After a decade of lobbying, promise making and plan changing, the executives and officials trying to bring a Major League Baseball team to Virginia believed they had one last chance.
Gov. Mark R. Warner had joined key lawmakers in balking at Virginia's plans for financing a new 42,500-seat stadium. But baseball negotiators, hungry for political certainty, had presented a radical idea: Could Virginia officials simply agree to give the hundreds of millions of dollars in tax revenue expected from the ballpark to baseball or team owners, who would then finance the ballpark themselves?
Members of the Virginia Baseball Stadium Authority rushed to secure assurances from Attorney General Jerry W. Kilgore that such handouts -- totaling about $1 billion over 30 years in one scenario -- were legal. Projections showed that once construction costs were covered, hundreds of millions of dollars in tax revenue could be left over for baseball or team owners to pocket, authority Chairman Keith Frederick said.
"They are taking more of the risk and getting more of the upside. That's business," Warner (D) said in an interview yesterday. "My responsibility was to guard the fiscal situation for the taxpayers."
The last-minute proposal, which emerged even as baseball officials were pushing ahead with negotiations with Washington officials about financing a stadium in the city, appears to have foundered, people involved with Virginia's bid said. Efforts continued to sweeten the deal by adding sources of revenue, but those, too, seem to have failed, those involved said.

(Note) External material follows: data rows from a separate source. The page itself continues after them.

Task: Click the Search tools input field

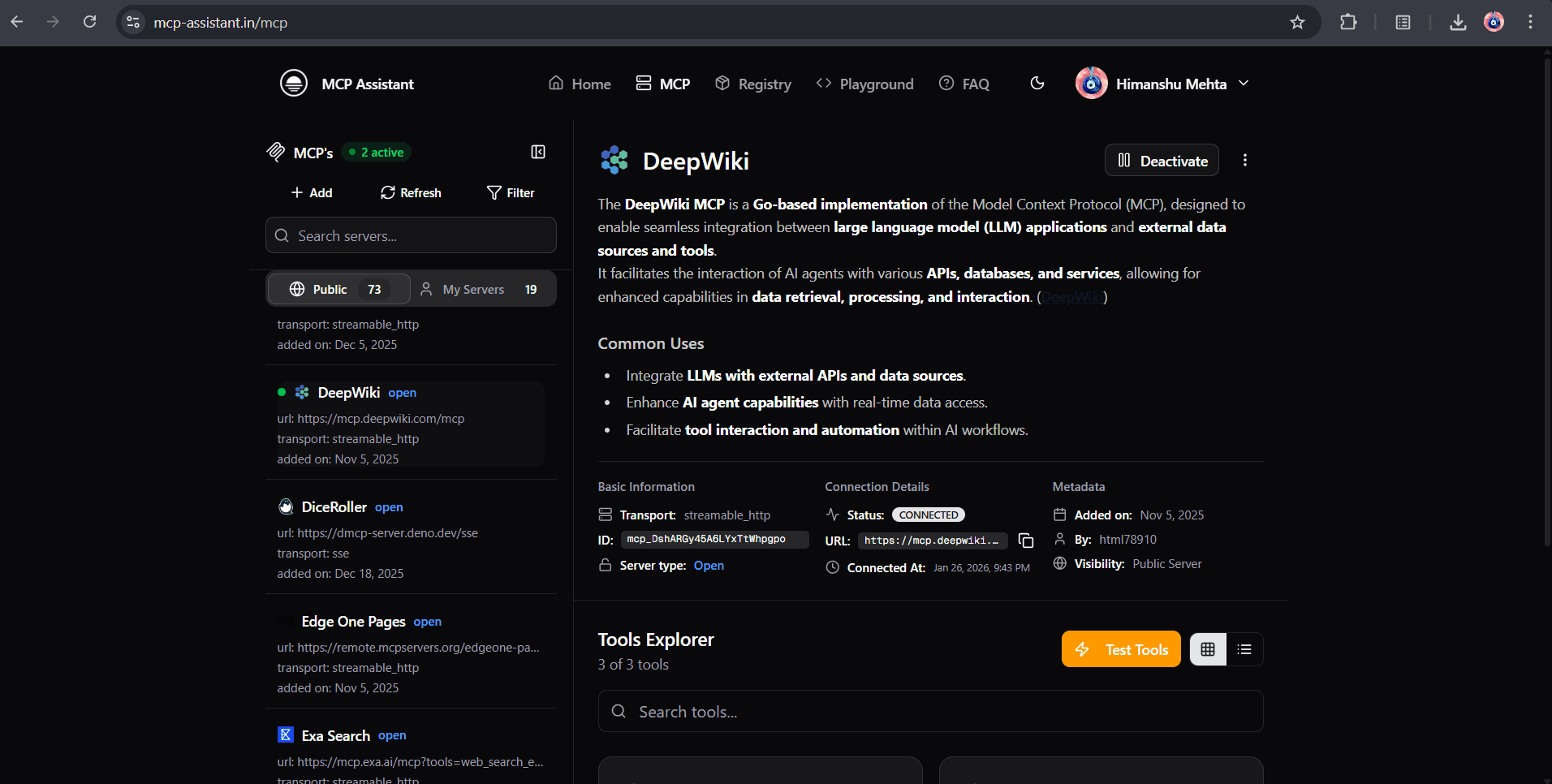Action: click(x=930, y=711)
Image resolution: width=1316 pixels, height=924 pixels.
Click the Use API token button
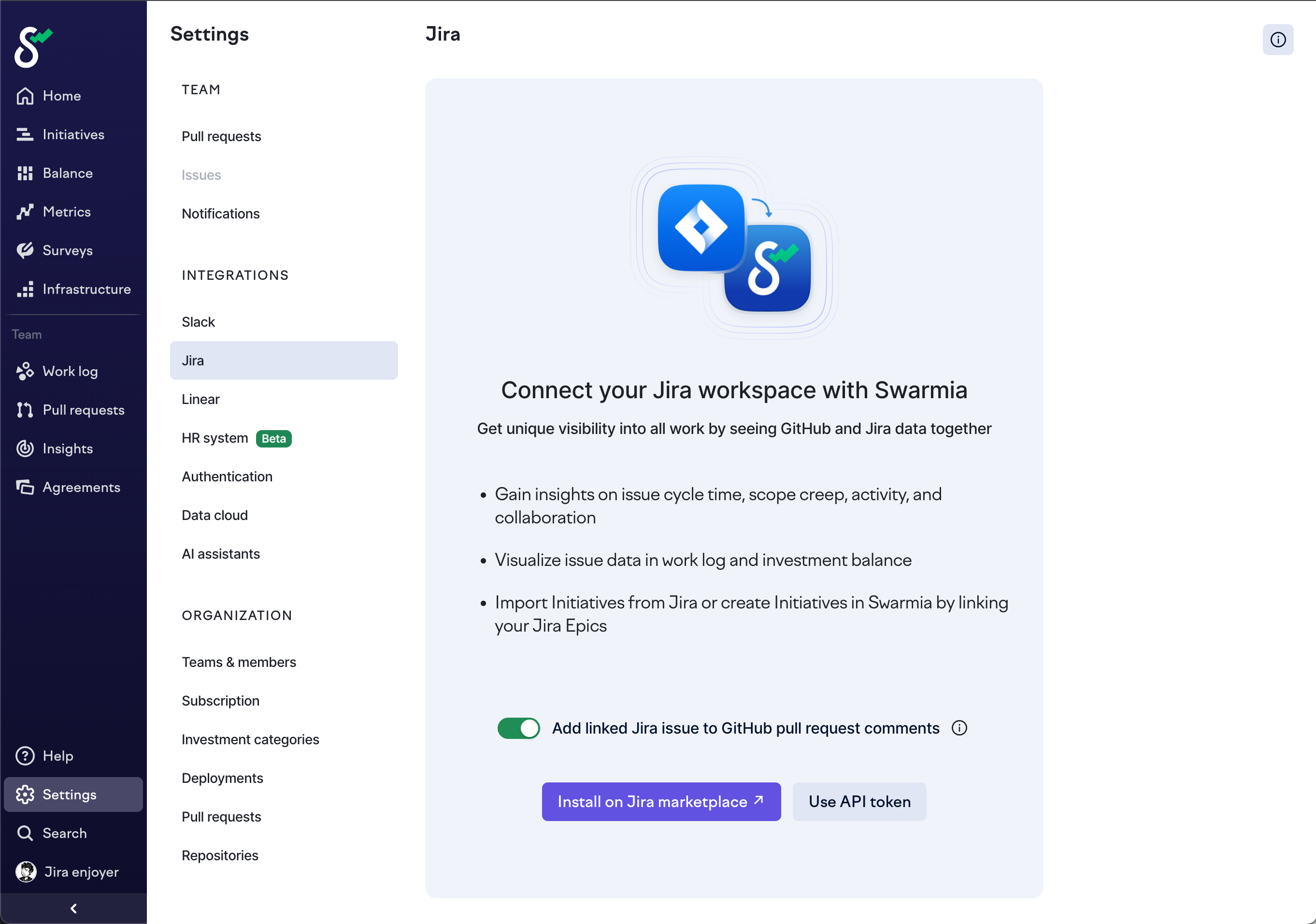858,801
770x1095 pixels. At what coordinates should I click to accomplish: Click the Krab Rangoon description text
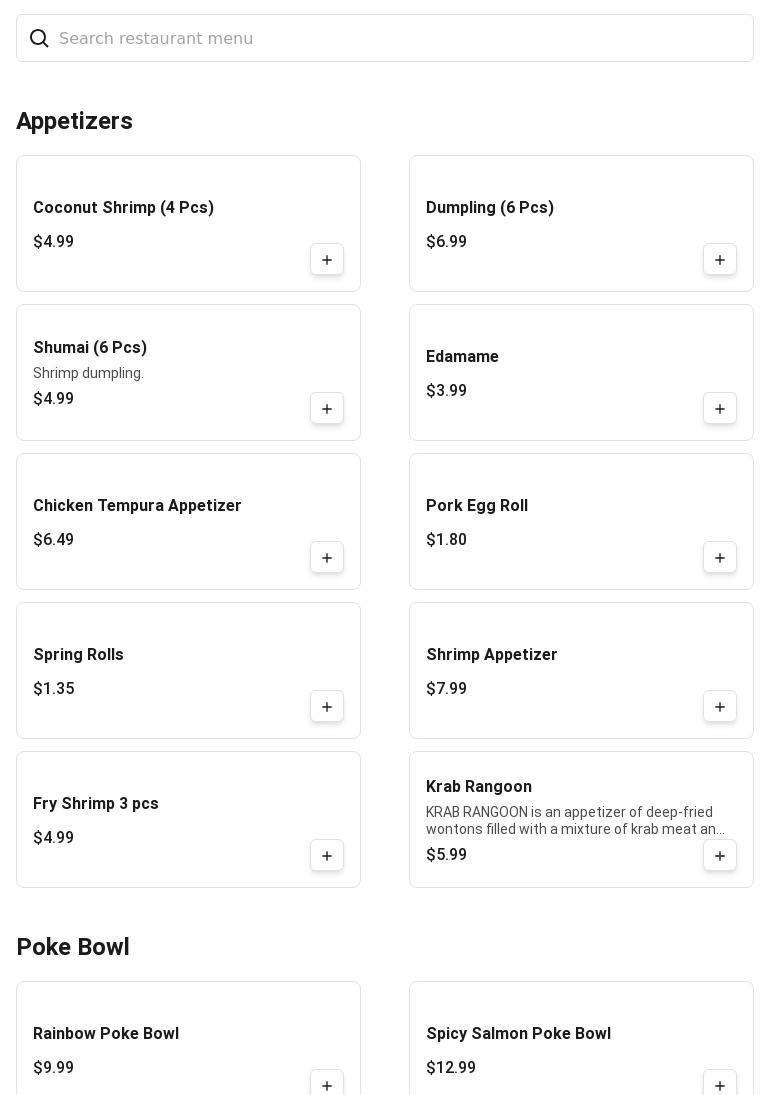[x=575, y=820]
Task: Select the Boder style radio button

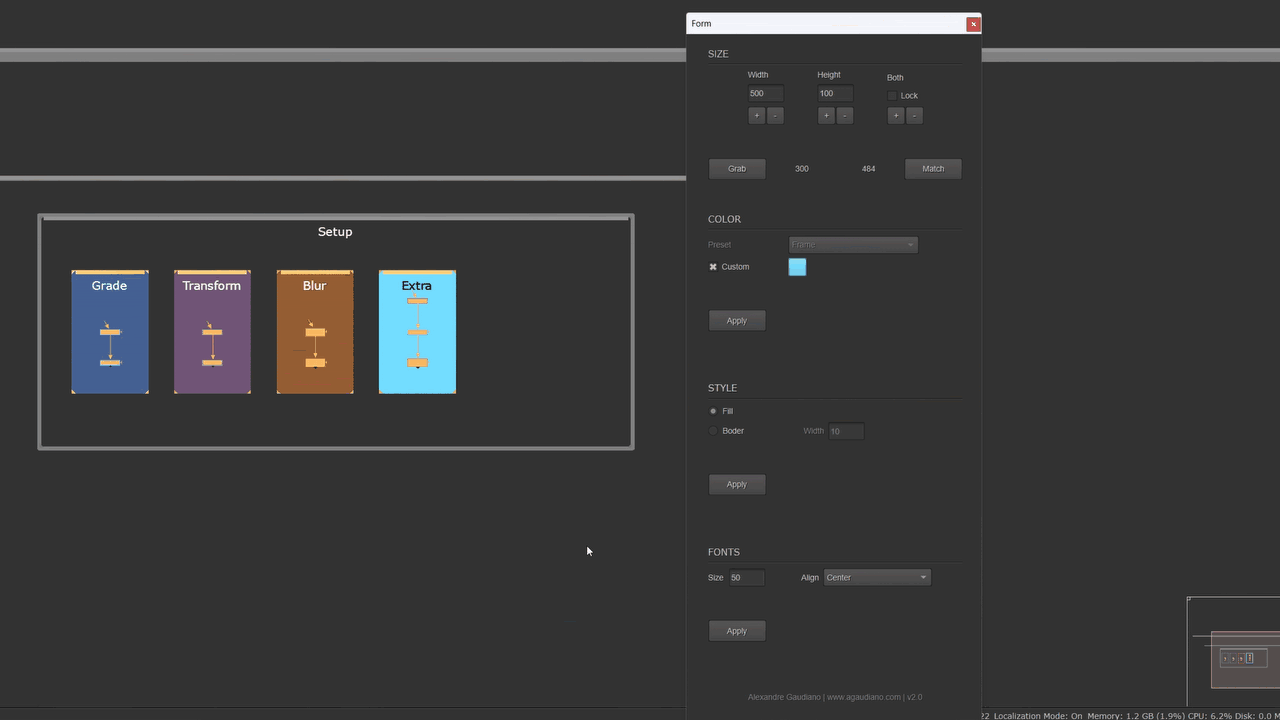Action: [713, 431]
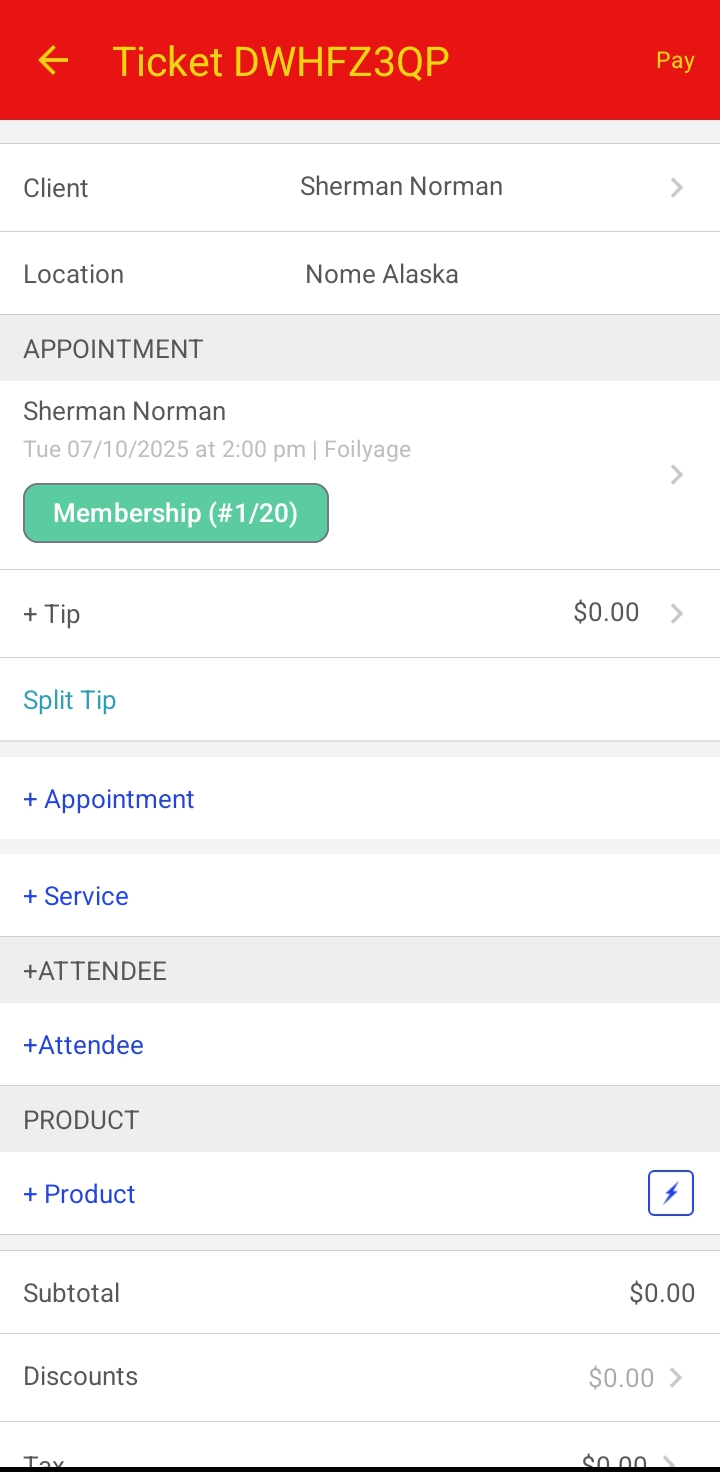Expand the Discounts chevron
The height and width of the screenshot is (1472, 720).
(x=677, y=1377)
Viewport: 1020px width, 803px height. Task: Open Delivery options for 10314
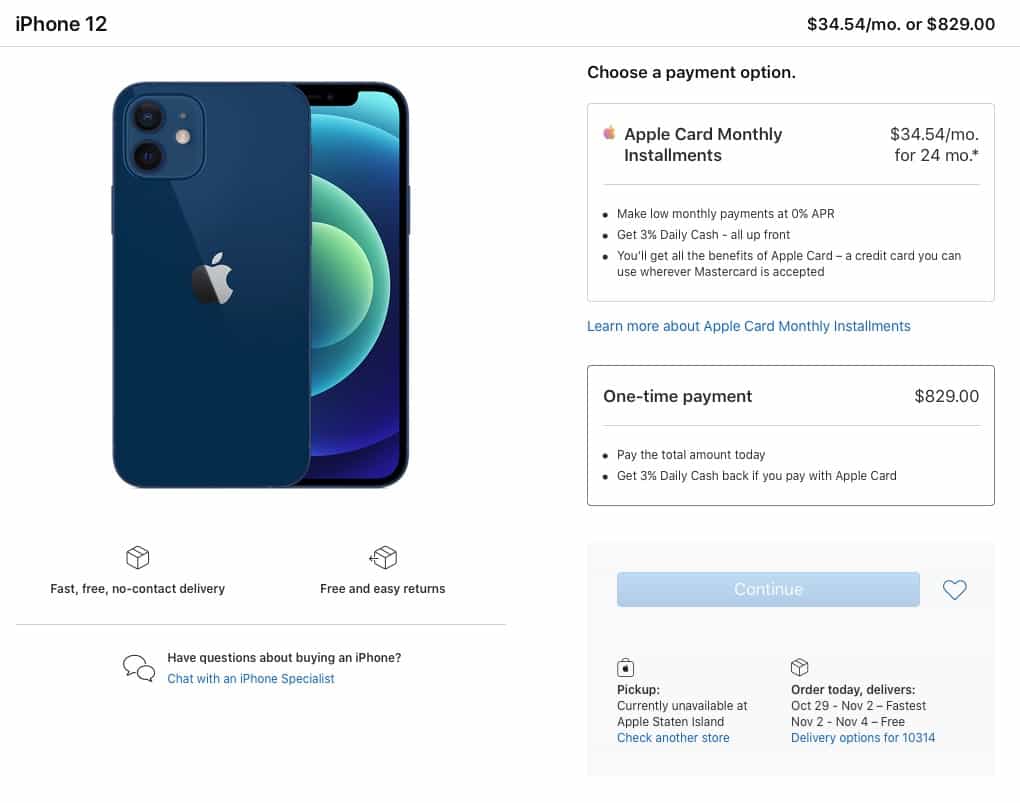pyautogui.click(x=863, y=738)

Warner said the Montreal Expos appear headed to Washington, lured by a more generous financial package than Virginians could muster. He said the District's plan was $100 million better for baseball. "It's clear that the league is leaning towards the District," Warner said, adding that he thinks Northern Virginia "is still in the picture."
But what seemed to be the harried end to Virginia's long effort followed broader weaknesses and political missteps that plagued the state's bid and helped block a deal that Virginia insiders said was tantalizingly close.
"It's an error. This one bounced off the glove," said Rep. Thomas M. Davis III (R-Va.), a fervent fan who had discussions with baseball officials and was kept abreast of progress on bids from both Virginia and Washington.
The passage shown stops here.